The Cure for Dreaming
Cover image and summary from Goodreads:
Olivia Mead is a headstrong, independent girl—a suffragist—in an age that prefers its girls to be docile. It’s 1900 in Oregon, and Olivia’s father, concerned that she’s headed for trouble, convinces a stage mesmerist to try to hypnotize the rebellion out of her. But the hypnotist, an intriguing young man named Henri Reverie, gives her a terrible gift instead: she’s able to see people’s true natures, manifesting as visions of darkness and goodness, while also unable to speak her true thoughts out loud. These supernatural challenges only make Olivia more determined to speak her mind, and so she’s drawn into a dangerous relationship with the hypnotist and his mysterious motives, all while secretly fighting for the rights of women. Winters breathes new life into history once again with an atmospheric, vividly real story, including archival photos and art from the period throughout.
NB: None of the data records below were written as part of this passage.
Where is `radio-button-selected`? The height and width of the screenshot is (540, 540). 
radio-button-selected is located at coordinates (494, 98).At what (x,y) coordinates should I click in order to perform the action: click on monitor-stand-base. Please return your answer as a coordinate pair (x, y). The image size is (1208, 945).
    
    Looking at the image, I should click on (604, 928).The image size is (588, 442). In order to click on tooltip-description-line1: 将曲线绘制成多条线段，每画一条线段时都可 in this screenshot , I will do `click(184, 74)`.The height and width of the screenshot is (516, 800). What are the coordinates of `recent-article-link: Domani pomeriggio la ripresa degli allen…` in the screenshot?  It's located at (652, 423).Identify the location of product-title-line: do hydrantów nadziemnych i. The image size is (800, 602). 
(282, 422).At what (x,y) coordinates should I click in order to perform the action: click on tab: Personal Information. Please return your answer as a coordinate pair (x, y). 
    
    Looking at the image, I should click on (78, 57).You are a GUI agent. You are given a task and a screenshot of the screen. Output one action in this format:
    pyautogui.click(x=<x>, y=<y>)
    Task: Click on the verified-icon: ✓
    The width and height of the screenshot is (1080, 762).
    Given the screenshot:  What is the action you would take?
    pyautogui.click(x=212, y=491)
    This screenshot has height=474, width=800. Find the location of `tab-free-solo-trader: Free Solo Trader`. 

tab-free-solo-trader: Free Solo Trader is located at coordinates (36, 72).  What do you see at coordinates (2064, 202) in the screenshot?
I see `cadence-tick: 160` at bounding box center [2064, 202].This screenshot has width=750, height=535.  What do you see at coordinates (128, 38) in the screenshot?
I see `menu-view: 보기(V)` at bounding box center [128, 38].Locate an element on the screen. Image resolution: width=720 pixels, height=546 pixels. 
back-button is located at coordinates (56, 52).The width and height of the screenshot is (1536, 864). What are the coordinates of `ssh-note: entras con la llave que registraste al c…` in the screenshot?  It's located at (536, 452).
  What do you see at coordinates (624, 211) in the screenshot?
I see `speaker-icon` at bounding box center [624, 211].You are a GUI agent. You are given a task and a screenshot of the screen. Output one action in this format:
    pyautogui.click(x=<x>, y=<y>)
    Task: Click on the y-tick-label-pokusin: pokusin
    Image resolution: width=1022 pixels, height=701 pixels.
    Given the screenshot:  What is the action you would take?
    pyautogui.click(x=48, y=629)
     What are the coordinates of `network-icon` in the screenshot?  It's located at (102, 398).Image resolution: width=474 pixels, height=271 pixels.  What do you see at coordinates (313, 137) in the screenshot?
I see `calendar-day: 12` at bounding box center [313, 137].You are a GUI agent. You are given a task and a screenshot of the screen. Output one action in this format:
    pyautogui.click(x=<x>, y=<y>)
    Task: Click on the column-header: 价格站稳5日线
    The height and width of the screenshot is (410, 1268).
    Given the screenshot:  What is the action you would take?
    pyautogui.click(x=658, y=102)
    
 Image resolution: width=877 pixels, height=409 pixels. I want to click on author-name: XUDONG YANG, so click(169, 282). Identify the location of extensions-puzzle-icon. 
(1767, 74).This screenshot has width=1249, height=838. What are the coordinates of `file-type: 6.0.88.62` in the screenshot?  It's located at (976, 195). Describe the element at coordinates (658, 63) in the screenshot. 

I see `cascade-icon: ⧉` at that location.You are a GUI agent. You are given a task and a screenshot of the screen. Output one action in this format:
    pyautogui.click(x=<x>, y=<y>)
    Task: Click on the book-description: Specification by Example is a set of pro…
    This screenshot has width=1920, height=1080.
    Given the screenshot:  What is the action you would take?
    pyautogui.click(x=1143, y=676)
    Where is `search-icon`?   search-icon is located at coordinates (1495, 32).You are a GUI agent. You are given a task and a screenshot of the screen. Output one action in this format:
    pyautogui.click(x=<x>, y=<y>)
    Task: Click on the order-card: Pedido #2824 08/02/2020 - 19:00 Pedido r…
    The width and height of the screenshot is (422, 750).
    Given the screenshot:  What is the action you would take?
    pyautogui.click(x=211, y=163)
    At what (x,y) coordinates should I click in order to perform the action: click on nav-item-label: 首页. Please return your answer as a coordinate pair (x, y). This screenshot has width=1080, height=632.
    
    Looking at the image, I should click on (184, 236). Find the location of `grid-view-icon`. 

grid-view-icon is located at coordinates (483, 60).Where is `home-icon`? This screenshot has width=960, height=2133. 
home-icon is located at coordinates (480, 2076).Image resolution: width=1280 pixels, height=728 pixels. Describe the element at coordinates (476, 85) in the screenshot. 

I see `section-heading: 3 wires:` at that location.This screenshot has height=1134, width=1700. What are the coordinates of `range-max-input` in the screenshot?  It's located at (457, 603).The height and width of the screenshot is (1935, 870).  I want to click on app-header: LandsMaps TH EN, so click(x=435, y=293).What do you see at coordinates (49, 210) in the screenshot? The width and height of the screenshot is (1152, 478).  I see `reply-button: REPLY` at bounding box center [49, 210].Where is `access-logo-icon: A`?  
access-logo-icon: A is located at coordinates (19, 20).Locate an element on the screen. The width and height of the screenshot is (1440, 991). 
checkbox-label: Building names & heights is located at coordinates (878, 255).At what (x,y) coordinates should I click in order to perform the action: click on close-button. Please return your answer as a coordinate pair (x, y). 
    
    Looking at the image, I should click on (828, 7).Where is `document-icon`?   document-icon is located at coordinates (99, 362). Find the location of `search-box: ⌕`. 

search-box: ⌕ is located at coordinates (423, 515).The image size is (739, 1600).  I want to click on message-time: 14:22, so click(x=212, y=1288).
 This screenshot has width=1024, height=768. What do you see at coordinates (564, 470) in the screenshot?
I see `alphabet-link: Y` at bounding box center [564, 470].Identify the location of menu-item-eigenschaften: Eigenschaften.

I took this out from the library because I really enjoyed Cat Winters’ In the Shadow of Blackbirds, which I read last year for book club.
As in that book, the author includes photographs from the era in which her story is set, which I liked. The photos were an interesting addition to the story and reminded me that some of the struggles Olivia experiences in this book were a part of life for real women.
I read this book while I was in a little bit of a reading slump, so it took me some time to get into it and then to finish it. I really loved the focus on feminism and suffrage, and I liked the mildly supernatural element in the book, but I wasn’t feeling the romance.
I enjoyed The Cure for Dreaming but didn’t love it. Cat Winters’ writing is excellent, and the story is interesting. Recommended!